Thank God for the sunshine! (=
Ahhh... there's something so uplifting about waking up to a bright, cheerful morning with the sun's rays pouring into your apartment through curtains drawn wide open. I instantly felt better this morning, and although I've learnt through experience that counter-intuitively, when the sun shines it does NOT mean that it's nice and warm out there, that doesn't matter, for now. (= I am sitting at my desk listening to Mariah Carey's 1993 album "Music Box", feeling the warmth of the sunshine on my cheeks and thinking to myself "O what a beautiful morning, o what a beautiful day!" (=
It won't be too long now before I get to take a stroll in Hyde Park and have that picnic I've always wanted but always tak jadi! And it won't be too long before I go and see for myself if there really is a sakura tree outside Royal Albert Hall. (=
You know I've always thought there are two ways to miss something/someone... i.e. the 'sad' way and the 'happy' way'. At the moment I really miss home, in a 'happy' way. I don't know how I could even have entertained the idea of not going home at all in my third year? What was I even thinking?? I can't bear to be away from home for a year, let alone two! Another thing is that, the closer I come to completing my second year of studies here in London (and the more I realise how dead I am if I don't start pulling up my socks and doing some work!!!), the more I know how little I actually know of what I want to do after I graduate, my plans for work, etc. Sometimes I feel it's simply not right for a seemingly 'high-achiever' scholar to not have any specific goals or ambitions to work towards. To go through the motions everyday with as much motivation as a goldfish in its bowl. They say you should shoot for the moon, cos then even if you miss you'd land among the stars. At the moment I'm barely aiming for outside the stratosphere! Surely there is a difference between contentedness and apathy, and the line that separates the two is sure thin, in my case. That said, I commit my whole future into His hands; and I know that whatever I do plan or don't plan, things will ultimately come to pass as He wills it.

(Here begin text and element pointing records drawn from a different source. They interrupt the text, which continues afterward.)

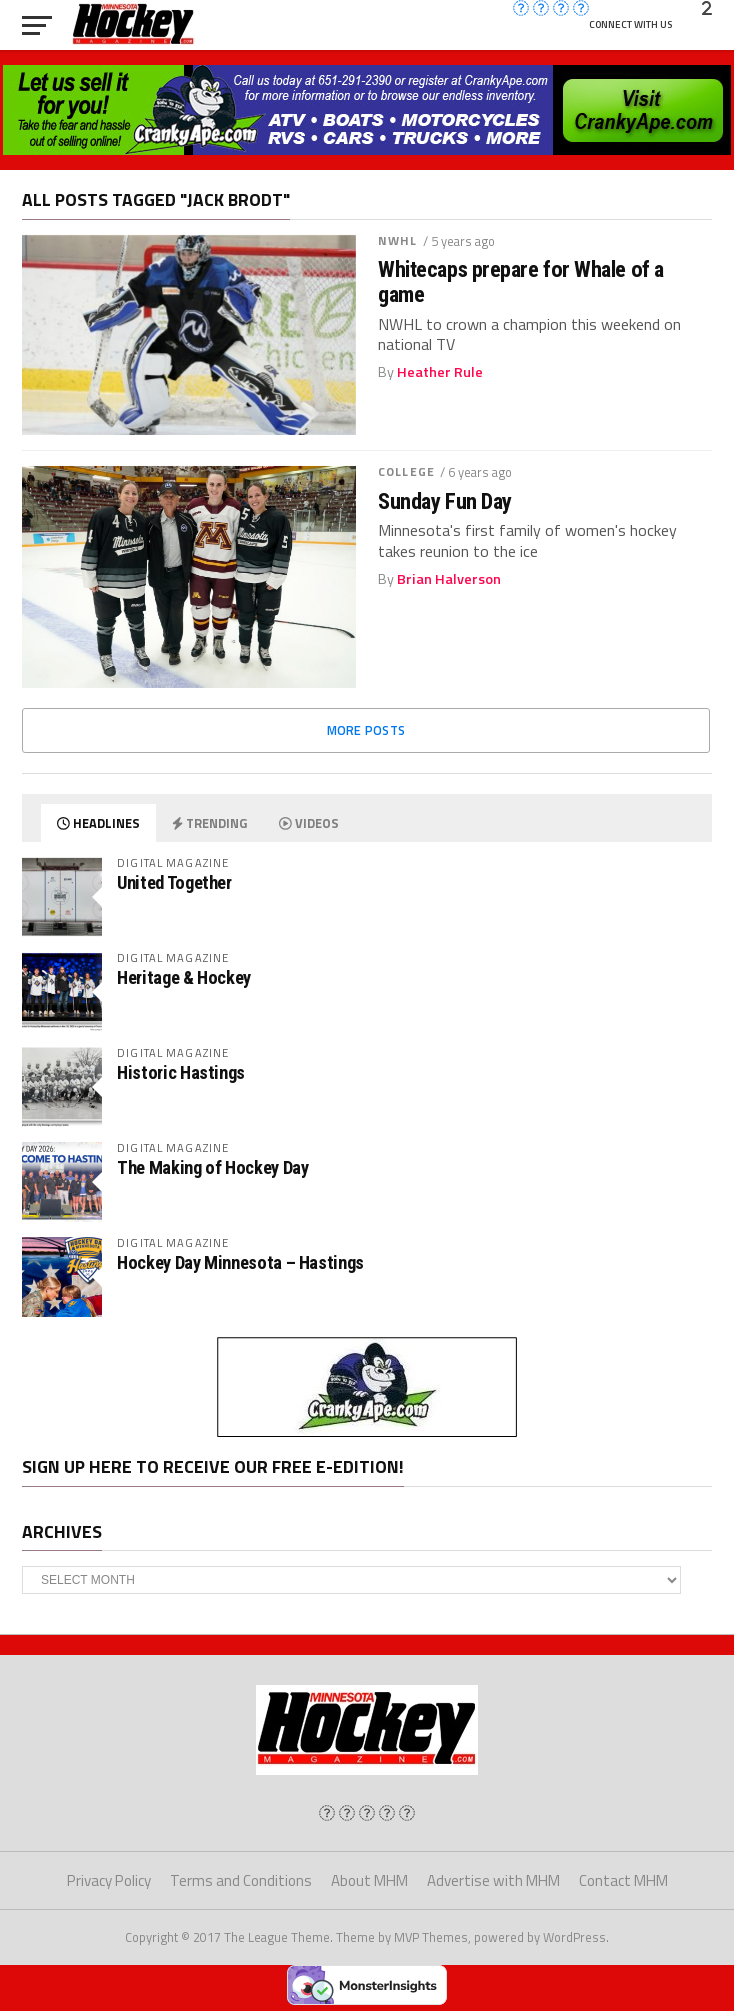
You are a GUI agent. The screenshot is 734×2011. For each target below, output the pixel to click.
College (406, 471)
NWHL (397, 240)
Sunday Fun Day (445, 501)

It won't be too long now before I get to take a stroll in Hyde Park and have that picnic I've always wanted but always tak jadi! And it won't be too long before I go and see for myself if there really is a sakura tree outside Royal Albert Hall. (=
You know I've always thought there are two ways to miss something/someone... i.e. the 'sad' way and the 'happy' way'. At the moment I really miss home, in a 'happy' way. I don't know how I could even have entertained the idea of not going home at all in my third year? What was I even thinking?? I can't bear to be away from home for a year, let alone two! Another thing is that, the closer I come to completing my second year of studies here in London (and the more I realise how dead I am if I don't start pulling up my socks and doing some work!!!), the more I know how little I actually know of what I want to do after I graduate, my plans for work, etc. Sometimes I feel it's simply not right for a seemingly 'high-achiever' scholar to not have any specific goals or ambitions to work towards. To go through the motions everyday with as much motivation as a goldfish in its bowl. They say you should shoot for the moon, cos then even if you miss you'd land among the stars. At the moment I'm barely aiming for outside the stratosphere! Surely there is a difference between contentedness and apathy, and the line that separates the two is sure thin, in my case. That said, I commit my whole future into His hands; and I know that whatever I do plan or don't plan, things will ultimately come to pass as He wills it.
Labels: heartmatters, thinkingoutloud
3 Comments:
I was quite shocked reading this particular passage:
2 Thessalonians 4:11 (NIV)
11Make it your ambition to lead a quiet life, to mind your own business and to work with your hands, just as we told you, 12so that your daily life may win the respect of outsiders and so that you will not be dependent on anybody.
How seemingly unglamorous, how unchurchlike, how quiet and discrete!
You can read round the verses yourself.. But yeah, I tried it out for a semester and it was a great experience. The major question for my consideration was : What is my "business"? And what do other parts of the Bible say to add light and dimension to how this is to be lived out? (Titus 2, etc)
I reckon the epistles rock. Bigtime.
I realise that Jesus didn't walk around being ra-ra about saving the world. He was just so secure and sure about what He was doing. He knew what His "business" was and He "minded" it so well!
When you've conquered the stratosphere, God will prolly set your eyes on the moon. And then on Mars and before long you wld have conquered the universe. LOL. I'm only aiming for earth. LOL.
thanks for sharing, debbie!
i guess my real struggle is that i feel i am not 'trying hard enough' to obtain that so-called spirit of excellence.. and having a whole bunch of high-achieving, big dreams-dreaming scholar friends only serves to make me feel more conscious of my complacency... lol
but of course, i know that my biggest ambition ought to be to honour Him and to live a godly life. (=
ooo btw thanks so much for going through all the hassle of applying for internships for me! (=
Cool!
You're welcome. Wasn't a hassle neway.